No Way Out is a little lacking on the entertainment side. The pace is slow from beginning to end, and sometimes the way the story fits together is too obvious. However, it does have thick tension and some strikingly shot moments, particularly the riot. Poitier is, predictably, a charismatic presence, Darnell makes Edie a tough but troubled character, and Widmark plays Ray without restraint. (I’ve read that he apologised to Poitier after each take.) All of this makes No Way Out a film to watch if you’re in the mood for one that’s about something, even if it’s not quite satisfying as a thriller.

Mann and Stewart, Take Two: Bend of the River (Anthony Mann, 1952)


Anthony Mann and James Stewart team up for the second time in Mann’s third western, Bend of the River. This Technicolor film is brighter looking than Winchester ‘73 and The Furies, which is befitting, given that it feels less intense. Nonetheless, Mann is concerned as ever with the darker undercurrents in his characters’ psyches. No pun intended.

Stewart is Glyn McClyntock, a former Missouri raider who’s trying to turn good, starting with helping a group of settlers on their way to Oregon. Hoping to join them and become a rancher himself, he earns the affections of their leader, Jeremy Baile (Jay C. Flippen), and his daughter, Laura (Julie Adams). Along the way, Glyn saves Emerson Cole (Arthur Kennedy) from a hanging. Cole, too, was a raider – and he doesn’t believe either of them can ever really change. When a Portland businessman tries to cheat the settlers out of their food supplies, leaving them in danger of starving over winter, Glyn and Cole’s morals will be put to the test.

Stewart and Kennedy make a great pairing, with the connection between the two characters obvious on their first meeting. The whole film centres around their duality. While Stewart plays a seemingly good man, with flashes of violence a la Lin in Winchester ‘73, Kennedy switches very well from a smile to a sneer. (Between this film, The Lusty Men, and Rancho Notorious, Kennedy had a great streak of psychological westerns in 1952.) There’s rarely much doubt about which way Glyn’s going to go, but not so with Cole, who makes some quite surprising decisions at times.

Beyond the main two, several other characters in the film deal with their ability to commit violence. Trey Wilson (Rock Hudson) is a gambler who’s quick with a gun but perhaps not ruthless enough. Laura seems a little too soft, though independent minded, but is willing to shoot when driven into a rage. Jeremy, unaware of Glyn’s past, is insistent that men don’t change their natures, but by the end of the film finds himself able to kill. The issue, perhaps, is what lies behind violent acts: personal greed, or a wish to protect others? Bend of the River stays ambiguous about this, however.

-=-=-=-=-

* [SHORT TASK A]
In the listing, rewrite everything from the line containing "Given: Tap the green plus add-food button" down to the line containing "will tap(313, 229).", replacing "green" with "blue" and leaving all else unchanged.

-=-=-=-=-

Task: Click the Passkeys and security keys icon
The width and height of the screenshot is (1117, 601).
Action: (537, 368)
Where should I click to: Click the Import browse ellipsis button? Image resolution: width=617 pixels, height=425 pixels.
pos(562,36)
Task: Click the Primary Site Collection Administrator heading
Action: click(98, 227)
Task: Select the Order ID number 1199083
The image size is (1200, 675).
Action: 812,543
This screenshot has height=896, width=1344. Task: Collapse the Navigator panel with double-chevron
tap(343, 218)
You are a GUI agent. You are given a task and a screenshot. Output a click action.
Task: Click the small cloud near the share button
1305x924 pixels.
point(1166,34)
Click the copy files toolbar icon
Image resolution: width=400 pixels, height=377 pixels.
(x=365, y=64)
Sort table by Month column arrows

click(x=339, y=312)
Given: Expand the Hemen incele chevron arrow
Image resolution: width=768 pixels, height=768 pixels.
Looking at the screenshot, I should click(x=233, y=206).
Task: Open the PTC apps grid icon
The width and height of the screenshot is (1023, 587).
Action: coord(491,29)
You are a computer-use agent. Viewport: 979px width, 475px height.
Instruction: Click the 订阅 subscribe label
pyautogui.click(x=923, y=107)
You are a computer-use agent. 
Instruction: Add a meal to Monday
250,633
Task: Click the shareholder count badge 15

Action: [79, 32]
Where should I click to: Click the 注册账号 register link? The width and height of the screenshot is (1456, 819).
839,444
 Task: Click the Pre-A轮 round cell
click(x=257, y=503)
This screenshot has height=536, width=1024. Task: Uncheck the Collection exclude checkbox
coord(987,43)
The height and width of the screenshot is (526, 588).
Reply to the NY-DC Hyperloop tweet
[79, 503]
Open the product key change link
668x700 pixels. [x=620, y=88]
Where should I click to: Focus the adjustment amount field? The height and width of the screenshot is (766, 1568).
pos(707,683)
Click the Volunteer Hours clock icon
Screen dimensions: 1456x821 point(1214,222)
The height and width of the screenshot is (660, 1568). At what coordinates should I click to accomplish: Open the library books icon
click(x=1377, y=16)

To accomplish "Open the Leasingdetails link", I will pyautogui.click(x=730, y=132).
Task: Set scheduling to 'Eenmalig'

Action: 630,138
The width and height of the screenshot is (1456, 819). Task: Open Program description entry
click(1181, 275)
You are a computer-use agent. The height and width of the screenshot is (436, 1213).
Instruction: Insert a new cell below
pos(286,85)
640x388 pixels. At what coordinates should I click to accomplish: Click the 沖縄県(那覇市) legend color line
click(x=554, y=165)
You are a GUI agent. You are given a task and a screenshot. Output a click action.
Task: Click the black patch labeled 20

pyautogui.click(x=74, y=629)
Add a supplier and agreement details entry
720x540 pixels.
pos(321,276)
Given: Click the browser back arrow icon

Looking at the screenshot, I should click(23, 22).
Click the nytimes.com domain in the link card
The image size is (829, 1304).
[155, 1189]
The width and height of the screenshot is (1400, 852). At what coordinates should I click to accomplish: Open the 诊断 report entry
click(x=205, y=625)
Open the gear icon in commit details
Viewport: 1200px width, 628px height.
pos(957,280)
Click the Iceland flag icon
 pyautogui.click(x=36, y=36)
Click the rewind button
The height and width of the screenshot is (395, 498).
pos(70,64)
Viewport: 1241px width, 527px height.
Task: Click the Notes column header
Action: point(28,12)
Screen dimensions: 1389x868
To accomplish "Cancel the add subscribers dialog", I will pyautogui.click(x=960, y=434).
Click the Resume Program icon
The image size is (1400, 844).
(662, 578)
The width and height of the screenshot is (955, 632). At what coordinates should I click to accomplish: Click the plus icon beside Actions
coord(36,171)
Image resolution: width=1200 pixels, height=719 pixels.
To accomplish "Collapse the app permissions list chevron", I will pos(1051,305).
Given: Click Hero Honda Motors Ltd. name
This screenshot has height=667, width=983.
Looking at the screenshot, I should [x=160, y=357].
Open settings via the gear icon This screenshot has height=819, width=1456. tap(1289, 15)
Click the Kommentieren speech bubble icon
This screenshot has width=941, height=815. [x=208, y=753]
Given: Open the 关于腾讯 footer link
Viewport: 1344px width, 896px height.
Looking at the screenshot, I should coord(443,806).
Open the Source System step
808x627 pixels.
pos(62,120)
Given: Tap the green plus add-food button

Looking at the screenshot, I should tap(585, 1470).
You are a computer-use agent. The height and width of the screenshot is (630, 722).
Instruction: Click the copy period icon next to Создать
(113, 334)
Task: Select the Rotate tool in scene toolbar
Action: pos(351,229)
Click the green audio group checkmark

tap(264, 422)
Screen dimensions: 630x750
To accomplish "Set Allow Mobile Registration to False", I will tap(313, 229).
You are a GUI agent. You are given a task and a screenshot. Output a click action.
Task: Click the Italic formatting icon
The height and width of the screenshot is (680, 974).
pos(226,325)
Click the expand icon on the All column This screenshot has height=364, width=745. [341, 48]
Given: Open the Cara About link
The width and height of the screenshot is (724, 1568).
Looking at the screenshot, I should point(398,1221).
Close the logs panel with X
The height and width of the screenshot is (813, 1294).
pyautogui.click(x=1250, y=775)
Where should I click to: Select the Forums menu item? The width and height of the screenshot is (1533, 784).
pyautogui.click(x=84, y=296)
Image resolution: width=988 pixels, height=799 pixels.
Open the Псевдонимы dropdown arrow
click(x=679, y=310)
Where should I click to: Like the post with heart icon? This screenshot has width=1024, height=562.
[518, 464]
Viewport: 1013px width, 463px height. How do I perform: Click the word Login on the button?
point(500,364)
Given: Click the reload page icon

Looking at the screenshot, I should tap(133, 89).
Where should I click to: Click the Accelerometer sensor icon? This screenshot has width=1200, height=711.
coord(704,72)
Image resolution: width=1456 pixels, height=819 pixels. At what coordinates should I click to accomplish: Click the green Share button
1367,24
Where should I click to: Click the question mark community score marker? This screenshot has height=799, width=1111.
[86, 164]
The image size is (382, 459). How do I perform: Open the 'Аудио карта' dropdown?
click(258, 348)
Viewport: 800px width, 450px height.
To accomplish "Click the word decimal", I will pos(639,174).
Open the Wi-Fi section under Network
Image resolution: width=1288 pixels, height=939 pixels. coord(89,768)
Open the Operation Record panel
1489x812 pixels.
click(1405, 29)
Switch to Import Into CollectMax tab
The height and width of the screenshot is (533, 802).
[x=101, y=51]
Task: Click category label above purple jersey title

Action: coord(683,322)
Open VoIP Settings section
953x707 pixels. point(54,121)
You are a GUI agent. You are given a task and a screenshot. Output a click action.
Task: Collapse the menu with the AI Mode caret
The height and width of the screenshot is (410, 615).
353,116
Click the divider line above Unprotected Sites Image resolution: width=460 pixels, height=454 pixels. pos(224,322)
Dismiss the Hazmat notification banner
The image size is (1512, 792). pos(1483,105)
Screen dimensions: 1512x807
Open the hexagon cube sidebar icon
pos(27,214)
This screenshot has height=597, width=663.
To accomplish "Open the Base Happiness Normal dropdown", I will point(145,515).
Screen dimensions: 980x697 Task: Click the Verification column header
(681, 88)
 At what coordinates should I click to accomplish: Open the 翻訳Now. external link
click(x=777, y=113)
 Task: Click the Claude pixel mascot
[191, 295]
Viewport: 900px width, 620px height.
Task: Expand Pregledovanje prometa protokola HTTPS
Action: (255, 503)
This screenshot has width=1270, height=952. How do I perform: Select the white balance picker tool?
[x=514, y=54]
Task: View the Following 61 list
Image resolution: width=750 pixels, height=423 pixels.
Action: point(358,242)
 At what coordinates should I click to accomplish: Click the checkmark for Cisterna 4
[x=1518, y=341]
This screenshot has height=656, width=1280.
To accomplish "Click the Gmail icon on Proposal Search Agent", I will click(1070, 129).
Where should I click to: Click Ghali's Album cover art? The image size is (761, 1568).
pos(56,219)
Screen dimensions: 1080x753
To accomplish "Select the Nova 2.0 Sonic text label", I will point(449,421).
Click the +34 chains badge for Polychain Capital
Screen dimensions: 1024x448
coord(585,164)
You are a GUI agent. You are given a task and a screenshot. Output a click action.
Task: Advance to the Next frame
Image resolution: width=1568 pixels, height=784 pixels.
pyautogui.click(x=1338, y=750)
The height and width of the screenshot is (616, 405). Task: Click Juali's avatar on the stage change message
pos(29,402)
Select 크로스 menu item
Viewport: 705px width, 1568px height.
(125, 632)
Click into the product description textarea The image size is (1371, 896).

-=-=-=-=-

* [SHORT TASK B]
List every film title named in the reviews of No Way Out and Bend of the River.

* [COMPLETE RESPONSE A]
Given: Tap the blue plus add-food button

Looking at the screenshot, I should tap(585, 1470).
You are a computer-use agent. The height and width of the screenshot is (630, 722).
Instruction: Click the copy period icon next to Создать
(113, 334)
Task: Select the Rotate tool in scene toolbar
Action: pos(351,229)
Click the blue audio group checkmark

tap(264, 422)
Screen dimensions: 630x750
To accomplish "Set Allow Mobile Registration to False", I will tap(313, 229).

* [COMPLETE RESPONSE B]
No Way Out
Bend of the River
Winchester ‘73
The Furies
The Lusty Men
Rancho Notorious